> _THE PROBLEM_: Below are lines of records; copy exactly those from the one containing "Tap the fuel gauge icon showing 62 %" through the one containing "Task: Open the All filter dropdown", leaving the pictures behind.

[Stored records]
_____
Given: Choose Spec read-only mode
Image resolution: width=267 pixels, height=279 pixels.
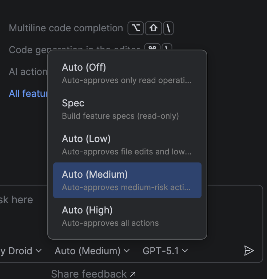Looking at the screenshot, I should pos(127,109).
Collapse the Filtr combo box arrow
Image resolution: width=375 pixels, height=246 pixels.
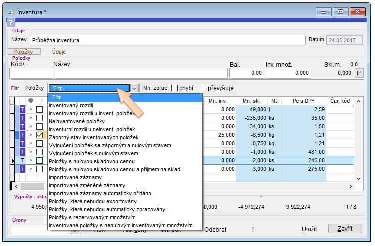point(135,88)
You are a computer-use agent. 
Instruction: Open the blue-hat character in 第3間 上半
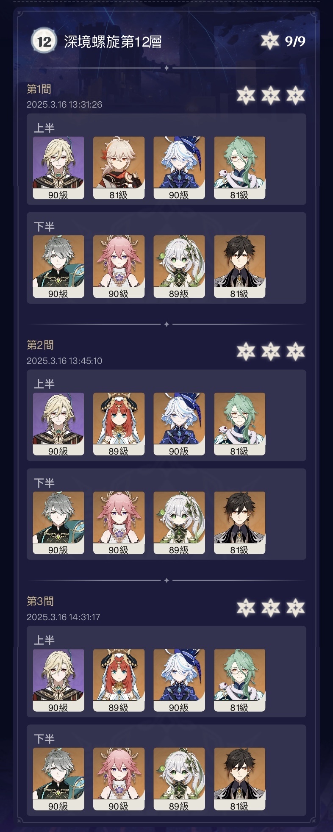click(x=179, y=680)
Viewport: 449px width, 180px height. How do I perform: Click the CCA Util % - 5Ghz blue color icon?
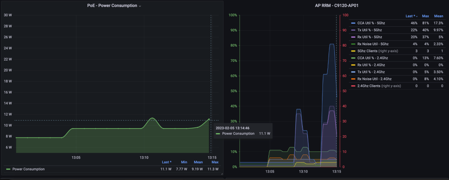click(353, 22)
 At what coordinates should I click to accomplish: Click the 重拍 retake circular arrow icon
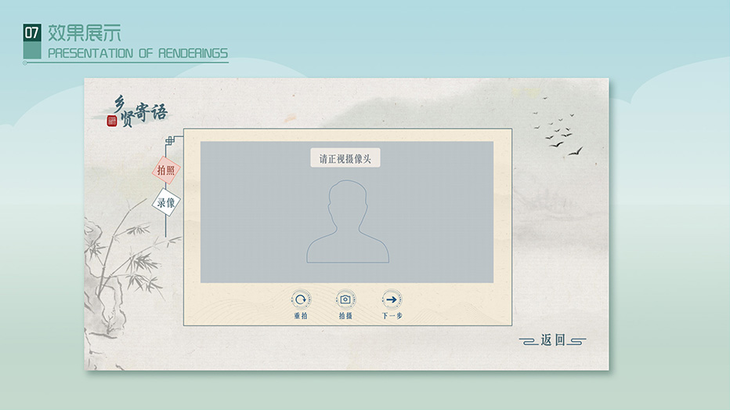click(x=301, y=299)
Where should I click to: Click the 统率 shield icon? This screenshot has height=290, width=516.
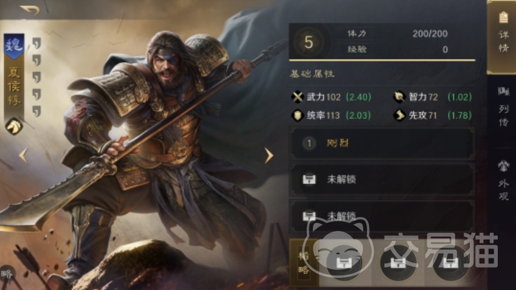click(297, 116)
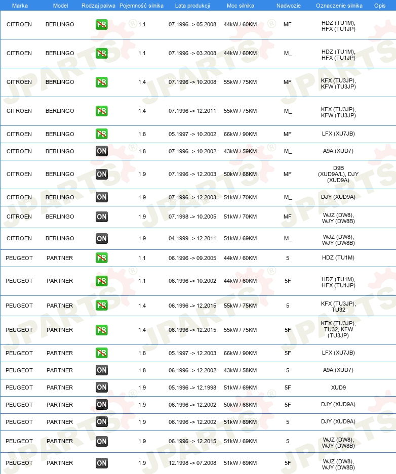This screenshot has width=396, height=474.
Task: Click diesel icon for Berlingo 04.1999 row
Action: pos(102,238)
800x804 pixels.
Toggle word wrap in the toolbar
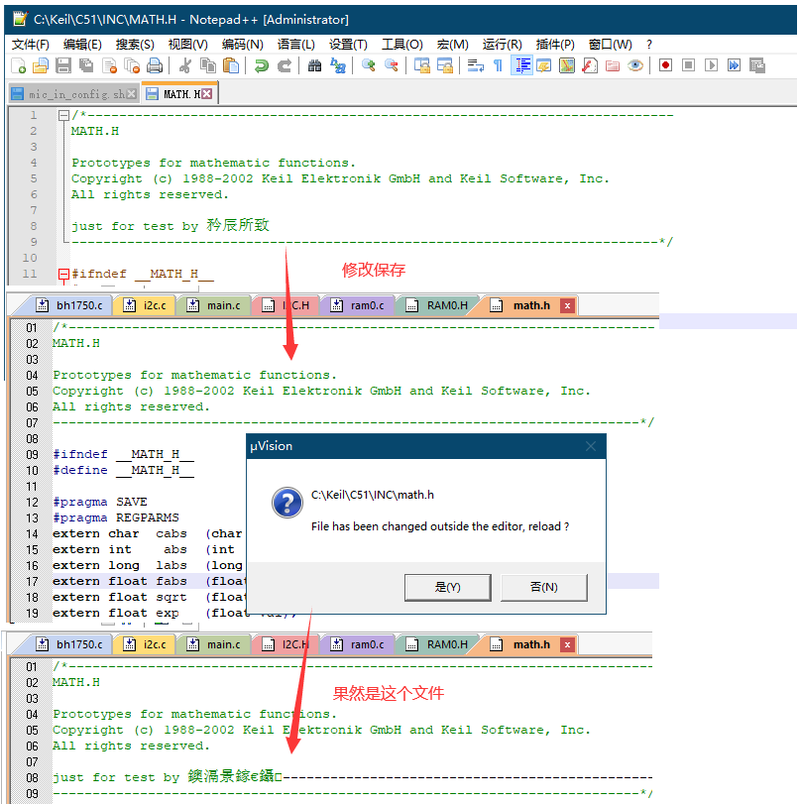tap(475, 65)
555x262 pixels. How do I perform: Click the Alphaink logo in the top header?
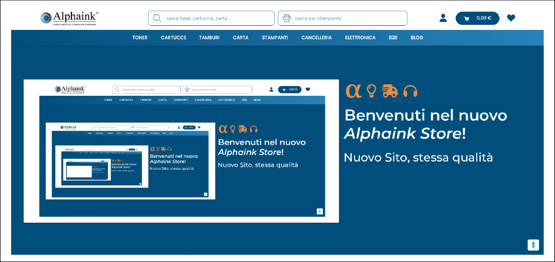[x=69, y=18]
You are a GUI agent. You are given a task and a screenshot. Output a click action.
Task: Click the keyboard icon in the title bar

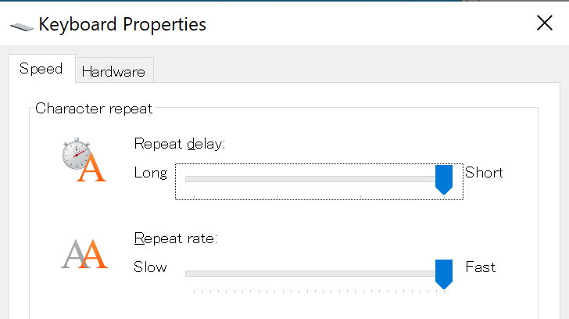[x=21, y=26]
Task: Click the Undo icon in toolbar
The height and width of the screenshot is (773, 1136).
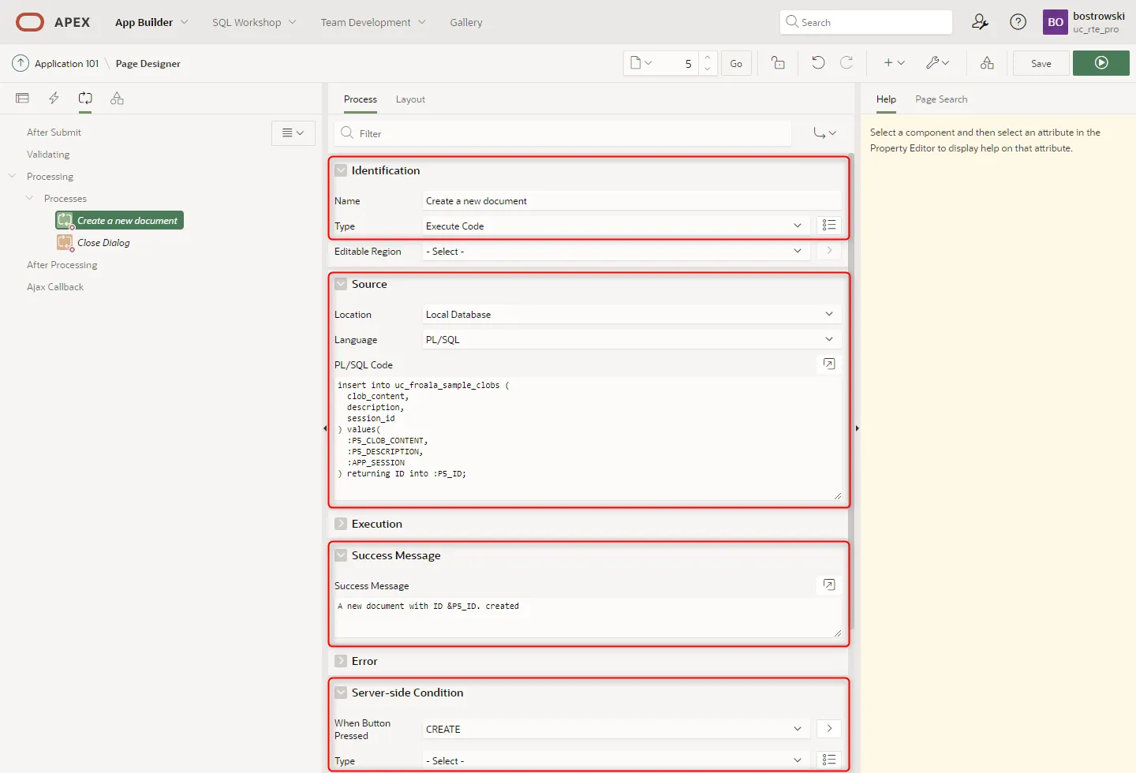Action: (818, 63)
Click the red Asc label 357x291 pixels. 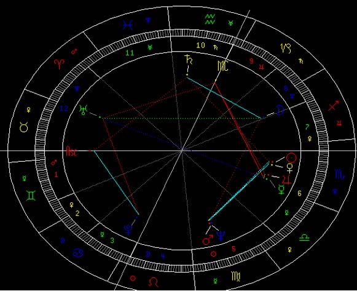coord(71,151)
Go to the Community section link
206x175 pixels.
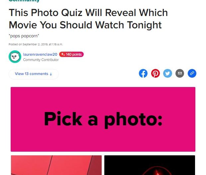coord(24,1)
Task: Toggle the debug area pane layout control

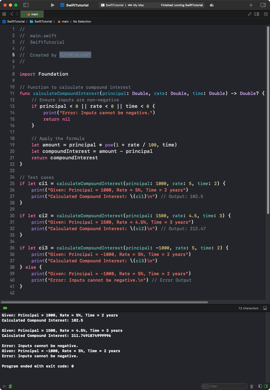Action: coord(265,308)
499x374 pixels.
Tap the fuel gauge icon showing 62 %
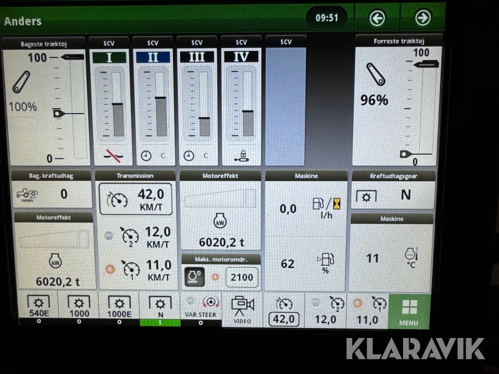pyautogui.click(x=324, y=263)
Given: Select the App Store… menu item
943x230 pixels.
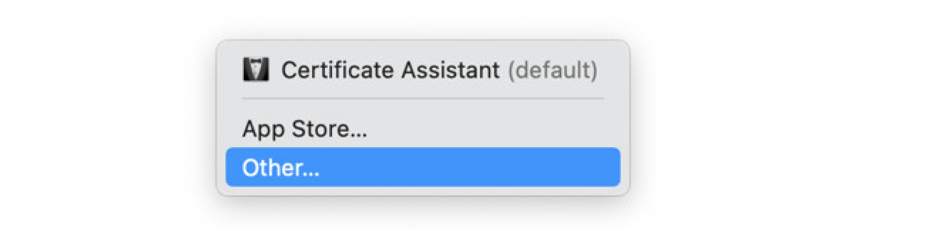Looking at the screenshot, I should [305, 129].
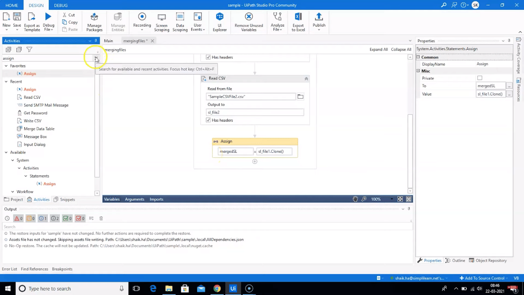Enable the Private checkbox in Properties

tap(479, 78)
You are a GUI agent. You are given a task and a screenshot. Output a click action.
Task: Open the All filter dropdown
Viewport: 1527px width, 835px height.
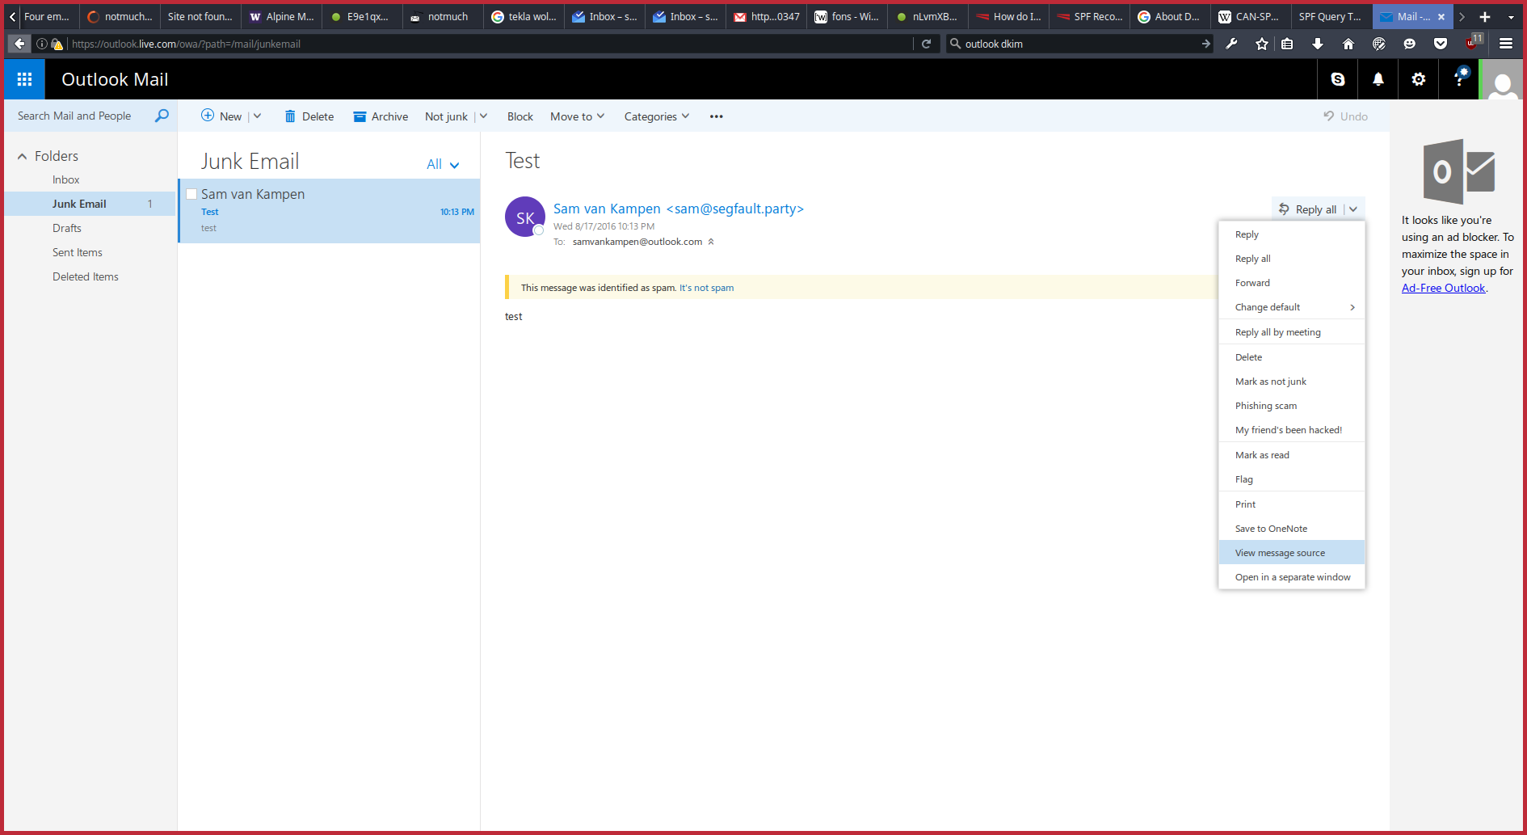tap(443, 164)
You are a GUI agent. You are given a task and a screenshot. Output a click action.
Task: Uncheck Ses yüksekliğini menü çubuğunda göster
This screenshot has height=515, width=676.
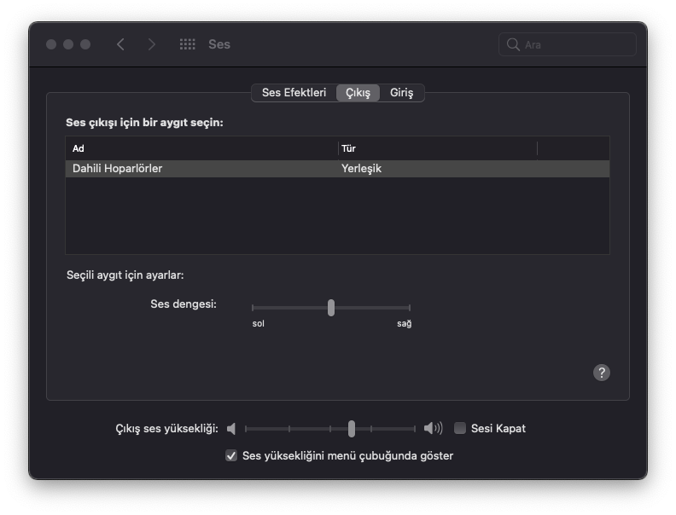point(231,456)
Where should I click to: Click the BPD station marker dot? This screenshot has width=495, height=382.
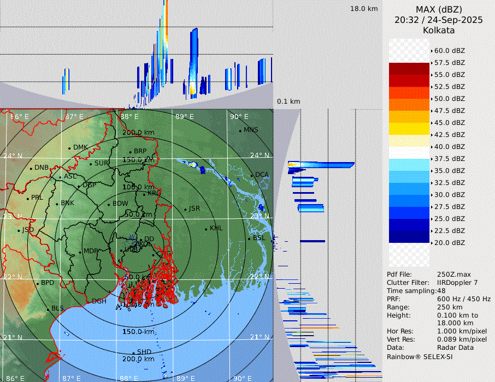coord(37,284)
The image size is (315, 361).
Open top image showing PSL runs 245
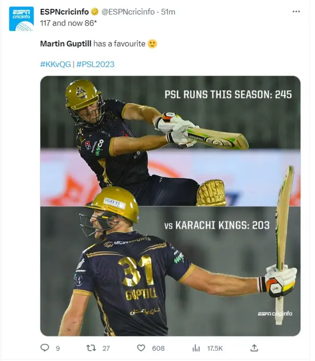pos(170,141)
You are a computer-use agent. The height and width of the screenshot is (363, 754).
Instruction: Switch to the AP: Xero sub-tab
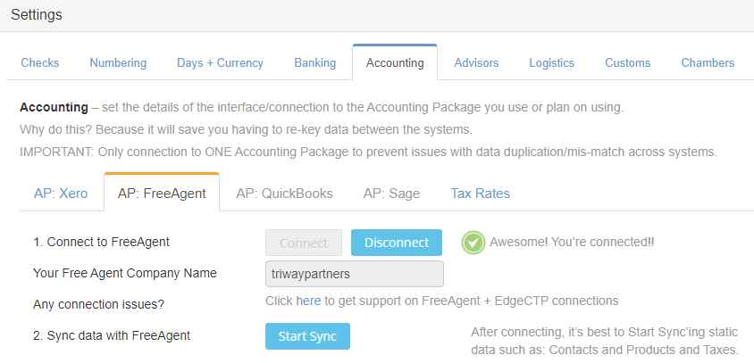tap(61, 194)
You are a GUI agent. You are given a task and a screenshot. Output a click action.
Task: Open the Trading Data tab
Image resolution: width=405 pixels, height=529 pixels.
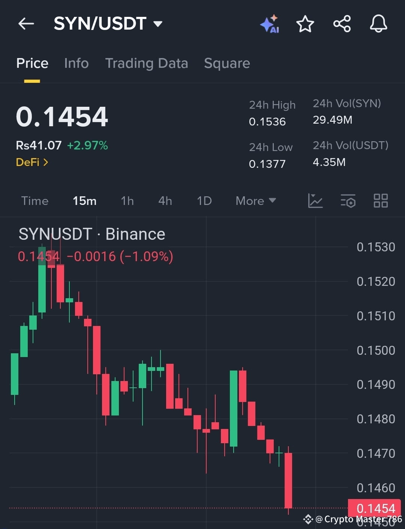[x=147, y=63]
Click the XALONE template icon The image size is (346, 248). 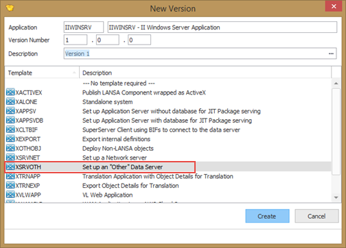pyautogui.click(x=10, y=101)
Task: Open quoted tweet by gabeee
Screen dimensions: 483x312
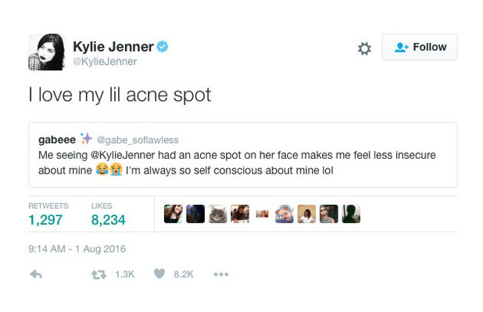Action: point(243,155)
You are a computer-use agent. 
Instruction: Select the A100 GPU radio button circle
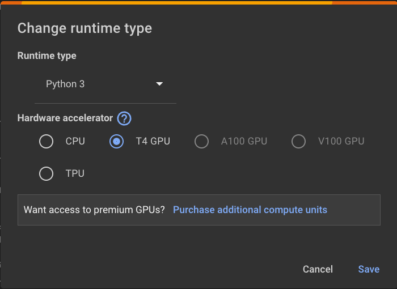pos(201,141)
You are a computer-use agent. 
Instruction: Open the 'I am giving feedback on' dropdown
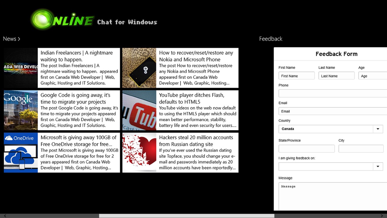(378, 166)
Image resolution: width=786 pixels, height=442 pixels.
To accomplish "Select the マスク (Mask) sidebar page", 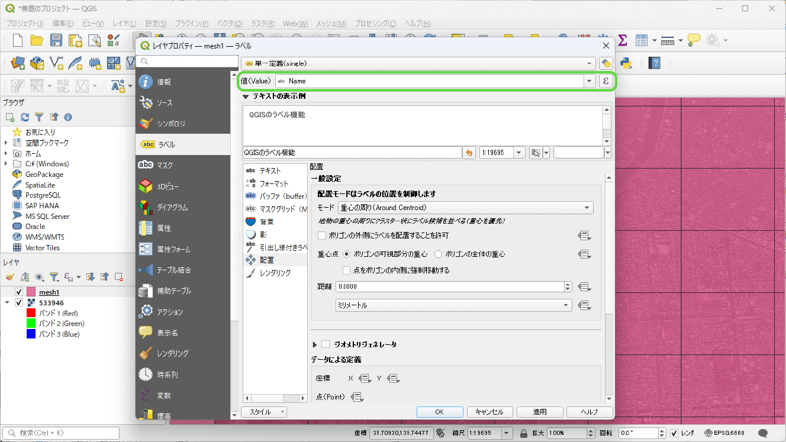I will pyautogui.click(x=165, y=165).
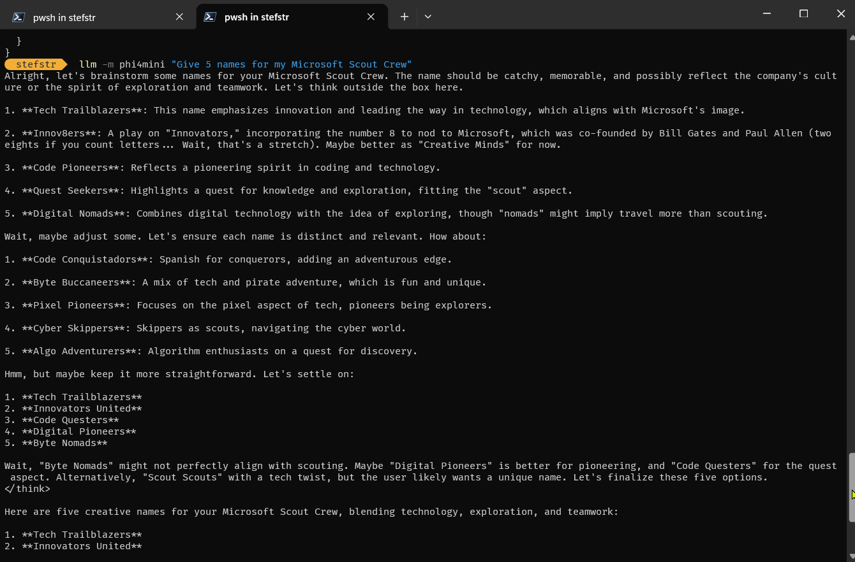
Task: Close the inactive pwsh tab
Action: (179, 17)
_____
> _EXERCISE ANSWER_:
Tap the fuel gauge icon showing 62 %
pyautogui.click(x=324, y=263)
Given: Select the App Store… menu item
943x230 pixels.
Looking at the screenshot, I should [305, 129].
Enable the Private checkbox in Properties

tap(479, 78)
You are a GUI agent. You are given a task and a screenshot. Output a click action.
Task: Open the All filter dropdown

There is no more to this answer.